Aim of the task
Please reproduce every one of the items below word for word, keeping each line unchanged.

Source material
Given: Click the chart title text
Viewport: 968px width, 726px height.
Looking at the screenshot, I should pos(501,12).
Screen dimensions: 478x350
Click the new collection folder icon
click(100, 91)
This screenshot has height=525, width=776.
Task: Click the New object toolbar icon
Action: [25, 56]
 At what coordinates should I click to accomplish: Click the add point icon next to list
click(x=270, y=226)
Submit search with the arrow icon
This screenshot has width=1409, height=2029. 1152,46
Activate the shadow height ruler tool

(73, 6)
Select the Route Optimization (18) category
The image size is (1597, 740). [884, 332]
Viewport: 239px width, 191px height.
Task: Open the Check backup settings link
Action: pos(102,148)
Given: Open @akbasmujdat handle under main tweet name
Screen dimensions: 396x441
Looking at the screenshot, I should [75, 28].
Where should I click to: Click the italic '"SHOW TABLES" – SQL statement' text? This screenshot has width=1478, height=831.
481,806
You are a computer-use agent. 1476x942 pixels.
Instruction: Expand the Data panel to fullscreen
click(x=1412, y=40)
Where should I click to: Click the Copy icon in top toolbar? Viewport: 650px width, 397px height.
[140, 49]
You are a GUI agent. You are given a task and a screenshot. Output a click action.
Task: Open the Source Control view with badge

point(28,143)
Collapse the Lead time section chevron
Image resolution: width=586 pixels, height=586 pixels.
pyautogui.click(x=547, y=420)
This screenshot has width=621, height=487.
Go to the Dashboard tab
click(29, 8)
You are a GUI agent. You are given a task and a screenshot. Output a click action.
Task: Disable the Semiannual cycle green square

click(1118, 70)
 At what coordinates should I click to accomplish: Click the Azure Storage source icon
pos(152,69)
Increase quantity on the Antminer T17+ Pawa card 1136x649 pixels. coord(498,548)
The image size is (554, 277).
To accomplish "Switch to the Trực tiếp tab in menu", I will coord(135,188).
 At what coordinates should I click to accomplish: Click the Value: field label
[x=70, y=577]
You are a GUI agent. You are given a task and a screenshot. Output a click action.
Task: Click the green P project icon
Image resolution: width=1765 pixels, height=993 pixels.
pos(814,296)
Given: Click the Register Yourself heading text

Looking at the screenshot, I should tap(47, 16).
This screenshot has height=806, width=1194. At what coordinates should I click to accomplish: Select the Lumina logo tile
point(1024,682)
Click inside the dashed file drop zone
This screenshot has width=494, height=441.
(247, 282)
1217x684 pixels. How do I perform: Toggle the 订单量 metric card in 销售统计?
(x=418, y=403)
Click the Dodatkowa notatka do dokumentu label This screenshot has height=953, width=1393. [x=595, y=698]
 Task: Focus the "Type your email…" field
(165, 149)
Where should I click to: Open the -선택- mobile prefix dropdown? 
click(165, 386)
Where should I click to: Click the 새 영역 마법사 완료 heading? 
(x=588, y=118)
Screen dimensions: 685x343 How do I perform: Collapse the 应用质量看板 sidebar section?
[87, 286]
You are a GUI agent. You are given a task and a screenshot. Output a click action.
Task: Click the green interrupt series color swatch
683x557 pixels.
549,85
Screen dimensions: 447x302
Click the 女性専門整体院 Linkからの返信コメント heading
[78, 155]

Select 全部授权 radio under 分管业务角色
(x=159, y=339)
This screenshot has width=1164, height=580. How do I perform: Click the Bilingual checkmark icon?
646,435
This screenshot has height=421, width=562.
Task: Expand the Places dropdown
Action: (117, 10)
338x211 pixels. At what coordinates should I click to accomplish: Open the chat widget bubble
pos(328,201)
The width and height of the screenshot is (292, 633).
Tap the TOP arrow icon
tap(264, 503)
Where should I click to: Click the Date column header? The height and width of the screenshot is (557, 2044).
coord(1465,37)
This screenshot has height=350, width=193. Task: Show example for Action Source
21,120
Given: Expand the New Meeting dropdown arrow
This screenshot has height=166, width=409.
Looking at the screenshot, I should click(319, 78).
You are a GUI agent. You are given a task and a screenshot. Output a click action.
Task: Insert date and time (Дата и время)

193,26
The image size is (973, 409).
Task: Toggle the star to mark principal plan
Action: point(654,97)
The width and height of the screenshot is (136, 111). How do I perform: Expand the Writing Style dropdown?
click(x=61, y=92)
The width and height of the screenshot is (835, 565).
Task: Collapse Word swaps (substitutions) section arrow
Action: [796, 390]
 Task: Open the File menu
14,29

Answer for this exercise
Given: Click the chart title text
Viewport: 968px width, 726px height.
Looking at the screenshot, I should pos(501,12).
Screen dimensions: 478x350
Click the new collection folder icon
click(100, 91)
This screenshot has height=525, width=776.
Task: Click the New object toolbar icon
Action: [25, 56]
 At what coordinates should I click to accomplish: Click the add point icon next to list
click(x=270, y=226)
Submit search with the arrow icon
This screenshot has width=1409, height=2029. 1152,46
Activate the shadow height ruler tool

(73, 6)
Select the Route Optimization (18) category
The image size is (1597, 740). [884, 332]
Viewport: 239px width, 191px height.
Task: Open the Check backup settings link
Action: pos(102,148)
Given: Open @akbasmujdat handle under main tweet name
Screen dimensions: 396x441
Looking at the screenshot, I should [75, 28].
Where should I click to: Click the italic '"SHOW TABLES" – SQL statement' text? This screenshot has width=1478, height=831.
481,806
You are a computer-use agent. 1476x942 pixels.
Instruction: Expand the Data panel to fullscreen
click(x=1412, y=40)
Where should I click to: Click the Copy icon in top toolbar? Viewport: 650px width, 397px height.
[140, 49]
You are a GUI agent. You are given a task and a screenshot. Output a click action.
Task: Open the Source Control view with badge

point(28,143)
Collapse the Lead time section chevron
Image resolution: width=586 pixels, height=586 pixels.
pyautogui.click(x=547, y=420)
This screenshot has width=621, height=487.
Go to the Dashboard tab
click(29, 8)
You are a GUI agent. You are given a task and a screenshot. Output a click action.
Task: Disable the Semiannual cycle green square

click(1118, 70)
 At what coordinates should I click to accomplish: Click the Azure Storage source icon
pos(152,69)
Increase quantity on the Antminer T17+ Pawa card 1136x649 pixels. coord(498,548)
The image size is (554, 277).
To accomplish "Switch to the Trực tiếp tab in menu", I will coord(135,188).
 At what coordinates should I click to accomplish: Click the Value: field label
[x=70, y=577]
You are a GUI agent. You are given a task and a screenshot. Output a click action.
Task: Click the green P project icon
Image resolution: width=1765 pixels, height=993 pixels.
pos(814,296)
Given: Click the Register Yourself heading text

Looking at the screenshot, I should tap(47, 16).
This screenshot has height=806, width=1194. At what coordinates should I click to accomplish: Select the Lumina logo tile
point(1024,682)
Click inside the dashed file drop zone
This screenshot has width=494, height=441.
(247, 282)
1217x684 pixels. How do I perform: Toggle the 订单量 metric card in 销售统计?
(x=418, y=403)
Click the Dodatkowa notatka do dokumentu label This screenshot has height=953, width=1393. [x=595, y=698]
 Task: Focus the "Type your email…" field
(165, 149)
Where should I click to: Open the -선택- mobile prefix dropdown? 
click(165, 386)
Where should I click to: Click the 새 영역 마법사 완료 heading? 
(x=588, y=118)
Screen dimensions: 685x343 How do I perform: Collapse the 应用质量看板 sidebar section?
[87, 286]
You are a GUI agent. You are given a task and a screenshot. Output a click action.
Task: Click the green interrupt series color swatch
683x557 pixels.
549,85
Screen dimensions: 447x302
Click the 女性専門整体院 Linkからの返信コメント heading
[78, 155]

Select 全部授权 radio under 分管业务角色
(x=159, y=339)
This screenshot has width=1164, height=580. How do I perform: Click the Bilingual checkmark icon?
646,435
This screenshot has height=421, width=562.
Task: Expand the Places dropdown
Action: (117, 10)
338x211 pixels. At what coordinates should I click to accomplish: Open the chat widget bubble
pos(328,201)
The width and height of the screenshot is (292, 633).
Tap the TOP arrow icon
tap(264, 503)
Where should I click to: Click the Date column header? The height and width of the screenshot is (557, 2044).
coord(1465,37)
This screenshot has height=350, width=193. Task: Show example for Action Source
21,120
Given: Expand the New Meeting dropdown arrow
This screenshot has height=166, width=409.
Looking at the screenshot, I should click(319, 78).
You are a GUI agent. You are given a task and a screenshot. Output a click action.
Task: Insert date and time (Дата и время)

193,26
The image size is (973, 409).
Task: Toggle the star to mark principal plan
Action: point(654,97)
The width and height of the screenshot is (136, 111). How do I perform: Expand the Writing Style dropdown?
click(x=61, y=92)
The width and height of the screenshot is (835, 565).
Task: Collapse Word swaps (substitutions) section arrow
Action: [796, 390]
 Task: Open the File menu
14,29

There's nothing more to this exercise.